__Your objective__:
Check every line of the data below for the string "using", and copy the ones that hold it.
Start of Block
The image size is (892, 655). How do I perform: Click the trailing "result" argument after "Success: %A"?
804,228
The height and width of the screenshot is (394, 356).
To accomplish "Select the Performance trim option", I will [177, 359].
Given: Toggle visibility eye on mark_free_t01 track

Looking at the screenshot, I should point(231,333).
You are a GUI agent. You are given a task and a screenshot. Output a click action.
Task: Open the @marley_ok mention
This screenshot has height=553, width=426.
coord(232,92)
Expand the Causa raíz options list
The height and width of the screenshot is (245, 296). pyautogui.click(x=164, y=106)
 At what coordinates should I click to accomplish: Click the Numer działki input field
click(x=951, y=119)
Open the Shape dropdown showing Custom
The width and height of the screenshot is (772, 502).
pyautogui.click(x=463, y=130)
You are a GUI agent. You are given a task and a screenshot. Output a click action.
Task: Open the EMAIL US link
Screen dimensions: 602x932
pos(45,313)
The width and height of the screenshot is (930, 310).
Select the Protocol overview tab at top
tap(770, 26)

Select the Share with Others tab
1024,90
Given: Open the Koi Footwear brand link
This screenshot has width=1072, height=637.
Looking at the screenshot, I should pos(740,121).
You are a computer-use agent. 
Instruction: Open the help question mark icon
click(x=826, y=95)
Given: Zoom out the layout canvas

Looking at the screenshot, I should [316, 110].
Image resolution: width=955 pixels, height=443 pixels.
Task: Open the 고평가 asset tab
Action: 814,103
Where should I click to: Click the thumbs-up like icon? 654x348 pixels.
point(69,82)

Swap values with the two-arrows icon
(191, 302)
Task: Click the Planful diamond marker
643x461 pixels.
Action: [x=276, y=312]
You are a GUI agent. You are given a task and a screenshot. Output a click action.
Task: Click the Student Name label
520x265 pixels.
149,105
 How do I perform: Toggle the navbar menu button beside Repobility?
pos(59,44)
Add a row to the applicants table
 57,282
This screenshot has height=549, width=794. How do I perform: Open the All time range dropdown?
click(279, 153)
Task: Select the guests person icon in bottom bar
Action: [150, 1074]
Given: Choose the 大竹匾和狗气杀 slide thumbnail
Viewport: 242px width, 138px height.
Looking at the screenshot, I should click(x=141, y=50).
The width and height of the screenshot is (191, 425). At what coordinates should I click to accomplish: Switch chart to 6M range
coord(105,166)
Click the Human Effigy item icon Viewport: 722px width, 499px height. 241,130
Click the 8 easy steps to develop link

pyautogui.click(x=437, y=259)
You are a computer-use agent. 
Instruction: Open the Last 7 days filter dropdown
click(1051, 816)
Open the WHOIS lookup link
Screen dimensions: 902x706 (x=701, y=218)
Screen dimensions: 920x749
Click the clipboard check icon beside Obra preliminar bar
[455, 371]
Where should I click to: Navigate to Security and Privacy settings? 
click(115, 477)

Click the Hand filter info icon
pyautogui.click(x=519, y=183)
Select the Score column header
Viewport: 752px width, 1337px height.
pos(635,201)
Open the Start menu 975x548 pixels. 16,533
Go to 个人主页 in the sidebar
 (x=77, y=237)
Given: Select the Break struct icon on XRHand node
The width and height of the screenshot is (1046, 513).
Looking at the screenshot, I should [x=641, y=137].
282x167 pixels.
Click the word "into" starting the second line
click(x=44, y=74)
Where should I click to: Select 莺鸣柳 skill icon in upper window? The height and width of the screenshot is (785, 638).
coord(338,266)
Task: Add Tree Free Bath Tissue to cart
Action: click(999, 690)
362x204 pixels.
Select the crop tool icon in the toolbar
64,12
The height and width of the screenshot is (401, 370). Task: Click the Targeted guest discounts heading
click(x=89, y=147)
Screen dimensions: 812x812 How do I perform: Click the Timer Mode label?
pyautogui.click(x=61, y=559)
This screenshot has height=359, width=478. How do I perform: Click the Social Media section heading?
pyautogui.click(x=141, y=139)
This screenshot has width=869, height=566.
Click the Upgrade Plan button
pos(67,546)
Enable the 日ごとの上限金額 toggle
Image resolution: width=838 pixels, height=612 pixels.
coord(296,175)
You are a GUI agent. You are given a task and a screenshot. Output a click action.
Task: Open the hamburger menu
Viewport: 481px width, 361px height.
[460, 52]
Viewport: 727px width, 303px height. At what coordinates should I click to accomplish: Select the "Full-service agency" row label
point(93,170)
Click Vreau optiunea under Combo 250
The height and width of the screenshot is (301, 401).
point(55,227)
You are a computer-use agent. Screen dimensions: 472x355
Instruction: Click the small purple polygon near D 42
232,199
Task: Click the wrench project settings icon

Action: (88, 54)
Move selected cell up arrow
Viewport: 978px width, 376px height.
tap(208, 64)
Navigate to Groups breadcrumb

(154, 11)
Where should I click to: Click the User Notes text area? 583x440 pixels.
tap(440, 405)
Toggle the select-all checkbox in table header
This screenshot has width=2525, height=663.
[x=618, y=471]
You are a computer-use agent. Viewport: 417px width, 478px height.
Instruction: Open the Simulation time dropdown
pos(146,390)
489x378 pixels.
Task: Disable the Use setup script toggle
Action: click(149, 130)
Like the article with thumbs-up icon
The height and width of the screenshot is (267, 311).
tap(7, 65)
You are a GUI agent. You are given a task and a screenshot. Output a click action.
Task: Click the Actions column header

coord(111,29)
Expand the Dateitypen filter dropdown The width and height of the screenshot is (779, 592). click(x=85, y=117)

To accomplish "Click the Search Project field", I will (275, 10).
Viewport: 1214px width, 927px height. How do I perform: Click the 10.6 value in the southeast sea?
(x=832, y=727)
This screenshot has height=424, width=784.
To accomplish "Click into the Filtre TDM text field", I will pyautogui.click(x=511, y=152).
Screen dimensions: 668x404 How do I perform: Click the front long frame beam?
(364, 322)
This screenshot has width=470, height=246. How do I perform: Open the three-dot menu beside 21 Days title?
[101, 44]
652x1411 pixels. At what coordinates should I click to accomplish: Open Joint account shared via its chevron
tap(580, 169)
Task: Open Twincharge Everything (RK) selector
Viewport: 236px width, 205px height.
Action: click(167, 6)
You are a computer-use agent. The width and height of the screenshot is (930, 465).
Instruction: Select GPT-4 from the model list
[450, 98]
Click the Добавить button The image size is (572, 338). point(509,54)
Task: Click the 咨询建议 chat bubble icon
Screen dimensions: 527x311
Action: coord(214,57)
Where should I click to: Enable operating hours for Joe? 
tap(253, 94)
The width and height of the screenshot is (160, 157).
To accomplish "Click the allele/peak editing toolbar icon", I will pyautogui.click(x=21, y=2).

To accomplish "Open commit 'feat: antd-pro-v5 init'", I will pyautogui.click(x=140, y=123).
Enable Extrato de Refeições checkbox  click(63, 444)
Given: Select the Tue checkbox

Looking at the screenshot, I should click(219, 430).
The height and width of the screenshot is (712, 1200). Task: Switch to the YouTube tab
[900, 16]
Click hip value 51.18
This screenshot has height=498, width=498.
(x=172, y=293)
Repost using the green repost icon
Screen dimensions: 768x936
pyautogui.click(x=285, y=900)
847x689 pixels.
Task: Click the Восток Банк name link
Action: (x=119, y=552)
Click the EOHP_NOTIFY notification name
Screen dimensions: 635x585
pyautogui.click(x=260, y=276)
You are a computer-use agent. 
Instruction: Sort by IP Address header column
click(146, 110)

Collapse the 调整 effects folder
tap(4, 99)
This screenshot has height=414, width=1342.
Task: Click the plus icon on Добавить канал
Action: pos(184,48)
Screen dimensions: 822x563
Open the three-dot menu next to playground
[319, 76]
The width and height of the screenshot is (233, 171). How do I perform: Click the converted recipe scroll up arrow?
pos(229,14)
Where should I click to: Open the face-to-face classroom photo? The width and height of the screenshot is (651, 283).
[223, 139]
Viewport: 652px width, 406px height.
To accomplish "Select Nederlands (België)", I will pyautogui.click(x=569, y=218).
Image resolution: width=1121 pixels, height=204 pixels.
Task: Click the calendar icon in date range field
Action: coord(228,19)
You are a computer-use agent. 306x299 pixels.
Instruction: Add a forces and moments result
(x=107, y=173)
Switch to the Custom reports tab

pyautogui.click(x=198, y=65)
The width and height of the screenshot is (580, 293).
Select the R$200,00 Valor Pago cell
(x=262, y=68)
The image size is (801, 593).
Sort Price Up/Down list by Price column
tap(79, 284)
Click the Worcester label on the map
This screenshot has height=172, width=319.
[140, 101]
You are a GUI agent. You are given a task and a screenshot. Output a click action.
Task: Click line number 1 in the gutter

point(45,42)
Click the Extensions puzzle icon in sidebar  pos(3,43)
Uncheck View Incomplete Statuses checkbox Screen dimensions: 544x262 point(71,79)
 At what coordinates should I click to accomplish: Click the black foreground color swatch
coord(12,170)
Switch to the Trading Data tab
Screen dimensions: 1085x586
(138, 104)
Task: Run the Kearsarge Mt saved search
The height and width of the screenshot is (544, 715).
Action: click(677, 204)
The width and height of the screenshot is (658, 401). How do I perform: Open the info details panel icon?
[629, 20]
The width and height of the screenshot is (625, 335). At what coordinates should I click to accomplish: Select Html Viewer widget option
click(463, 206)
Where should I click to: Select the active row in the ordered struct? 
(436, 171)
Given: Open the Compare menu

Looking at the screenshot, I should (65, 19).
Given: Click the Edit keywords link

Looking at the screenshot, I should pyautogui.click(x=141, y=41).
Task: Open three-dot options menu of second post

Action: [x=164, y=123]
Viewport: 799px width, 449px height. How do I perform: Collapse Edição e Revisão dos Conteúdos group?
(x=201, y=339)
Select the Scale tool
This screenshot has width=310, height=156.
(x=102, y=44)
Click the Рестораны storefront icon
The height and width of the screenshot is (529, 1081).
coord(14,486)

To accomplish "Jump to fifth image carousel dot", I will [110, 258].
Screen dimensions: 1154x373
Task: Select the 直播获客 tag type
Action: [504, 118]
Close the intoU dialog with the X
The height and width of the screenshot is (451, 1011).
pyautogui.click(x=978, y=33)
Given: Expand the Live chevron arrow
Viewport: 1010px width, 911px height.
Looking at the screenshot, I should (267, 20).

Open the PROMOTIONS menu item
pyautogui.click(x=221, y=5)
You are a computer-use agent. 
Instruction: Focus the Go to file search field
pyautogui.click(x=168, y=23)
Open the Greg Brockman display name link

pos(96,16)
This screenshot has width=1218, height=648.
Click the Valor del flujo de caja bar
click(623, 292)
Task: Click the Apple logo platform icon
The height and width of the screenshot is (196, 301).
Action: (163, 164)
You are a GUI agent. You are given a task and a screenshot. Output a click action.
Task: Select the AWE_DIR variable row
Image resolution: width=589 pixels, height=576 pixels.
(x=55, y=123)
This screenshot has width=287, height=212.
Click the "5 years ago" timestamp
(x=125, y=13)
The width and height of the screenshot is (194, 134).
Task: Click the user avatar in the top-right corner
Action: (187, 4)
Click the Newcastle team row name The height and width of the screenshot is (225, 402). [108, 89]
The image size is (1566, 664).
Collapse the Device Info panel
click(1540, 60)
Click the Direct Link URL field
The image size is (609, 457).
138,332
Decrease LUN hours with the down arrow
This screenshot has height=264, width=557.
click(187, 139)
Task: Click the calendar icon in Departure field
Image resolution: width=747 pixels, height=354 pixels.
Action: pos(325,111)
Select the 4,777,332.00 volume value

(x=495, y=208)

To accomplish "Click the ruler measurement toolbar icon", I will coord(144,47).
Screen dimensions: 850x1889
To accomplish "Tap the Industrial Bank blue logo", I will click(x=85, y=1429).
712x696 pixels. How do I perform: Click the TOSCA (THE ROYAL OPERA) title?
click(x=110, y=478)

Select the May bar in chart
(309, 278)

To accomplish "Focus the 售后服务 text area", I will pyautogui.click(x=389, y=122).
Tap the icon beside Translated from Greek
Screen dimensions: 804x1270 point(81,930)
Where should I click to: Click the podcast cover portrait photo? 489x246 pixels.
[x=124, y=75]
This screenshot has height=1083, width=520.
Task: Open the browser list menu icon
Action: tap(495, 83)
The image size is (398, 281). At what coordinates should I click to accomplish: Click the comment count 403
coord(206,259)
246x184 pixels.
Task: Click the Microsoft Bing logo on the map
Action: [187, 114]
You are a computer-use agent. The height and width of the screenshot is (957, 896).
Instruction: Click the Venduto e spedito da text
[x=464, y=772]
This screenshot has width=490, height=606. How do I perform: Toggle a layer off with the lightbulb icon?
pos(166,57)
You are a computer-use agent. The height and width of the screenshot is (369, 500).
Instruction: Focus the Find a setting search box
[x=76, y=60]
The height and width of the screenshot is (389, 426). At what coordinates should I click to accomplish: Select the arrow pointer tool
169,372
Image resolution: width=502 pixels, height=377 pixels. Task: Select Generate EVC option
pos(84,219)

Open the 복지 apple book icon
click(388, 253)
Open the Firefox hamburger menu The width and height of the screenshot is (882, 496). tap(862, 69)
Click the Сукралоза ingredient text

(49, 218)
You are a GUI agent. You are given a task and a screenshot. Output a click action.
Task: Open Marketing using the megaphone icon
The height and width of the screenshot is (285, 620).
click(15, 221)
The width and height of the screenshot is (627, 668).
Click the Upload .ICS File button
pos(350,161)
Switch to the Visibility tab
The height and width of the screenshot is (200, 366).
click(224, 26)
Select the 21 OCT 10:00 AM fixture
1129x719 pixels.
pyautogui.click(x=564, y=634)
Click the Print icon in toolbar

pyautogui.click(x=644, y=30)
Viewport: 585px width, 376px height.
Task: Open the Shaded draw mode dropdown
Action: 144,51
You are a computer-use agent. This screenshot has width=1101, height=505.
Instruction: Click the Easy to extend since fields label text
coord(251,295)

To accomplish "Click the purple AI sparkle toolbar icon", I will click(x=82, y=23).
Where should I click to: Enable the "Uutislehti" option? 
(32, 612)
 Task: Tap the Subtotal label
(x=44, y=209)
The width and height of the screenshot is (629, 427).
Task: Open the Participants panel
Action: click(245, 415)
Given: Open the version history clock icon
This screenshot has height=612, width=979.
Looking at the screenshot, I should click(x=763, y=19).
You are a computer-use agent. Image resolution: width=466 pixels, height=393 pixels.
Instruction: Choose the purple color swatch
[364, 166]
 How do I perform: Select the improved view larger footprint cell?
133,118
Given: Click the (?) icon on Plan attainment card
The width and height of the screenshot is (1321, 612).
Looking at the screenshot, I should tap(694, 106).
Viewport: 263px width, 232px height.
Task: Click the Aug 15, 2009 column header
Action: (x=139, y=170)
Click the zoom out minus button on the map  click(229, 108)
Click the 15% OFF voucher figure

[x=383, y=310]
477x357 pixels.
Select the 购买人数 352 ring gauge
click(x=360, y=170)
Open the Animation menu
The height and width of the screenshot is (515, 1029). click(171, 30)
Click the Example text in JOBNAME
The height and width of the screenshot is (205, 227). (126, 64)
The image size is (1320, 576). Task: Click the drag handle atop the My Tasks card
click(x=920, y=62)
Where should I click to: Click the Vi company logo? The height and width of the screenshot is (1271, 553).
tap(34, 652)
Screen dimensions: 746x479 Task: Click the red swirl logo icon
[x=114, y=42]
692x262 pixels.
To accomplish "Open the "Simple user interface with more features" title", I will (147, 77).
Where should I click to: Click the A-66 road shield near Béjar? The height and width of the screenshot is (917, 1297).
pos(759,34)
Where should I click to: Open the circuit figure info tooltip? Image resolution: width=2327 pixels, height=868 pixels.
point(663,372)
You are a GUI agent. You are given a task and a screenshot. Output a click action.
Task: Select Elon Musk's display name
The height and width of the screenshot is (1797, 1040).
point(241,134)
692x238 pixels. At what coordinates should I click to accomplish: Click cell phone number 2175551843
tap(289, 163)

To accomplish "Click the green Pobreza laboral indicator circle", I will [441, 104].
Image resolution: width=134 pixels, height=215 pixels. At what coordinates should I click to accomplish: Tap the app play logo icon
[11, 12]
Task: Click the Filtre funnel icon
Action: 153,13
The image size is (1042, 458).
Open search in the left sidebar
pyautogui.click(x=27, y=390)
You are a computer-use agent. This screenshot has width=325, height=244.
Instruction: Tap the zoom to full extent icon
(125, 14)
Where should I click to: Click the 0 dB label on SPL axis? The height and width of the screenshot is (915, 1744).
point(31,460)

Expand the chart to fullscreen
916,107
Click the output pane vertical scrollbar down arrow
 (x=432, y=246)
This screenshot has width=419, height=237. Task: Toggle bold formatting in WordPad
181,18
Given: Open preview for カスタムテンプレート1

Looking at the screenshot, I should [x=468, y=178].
End of Block
__Solution for this exercise__:
Repost using the green repost icon
Task: Open Marketing using the megaphone icon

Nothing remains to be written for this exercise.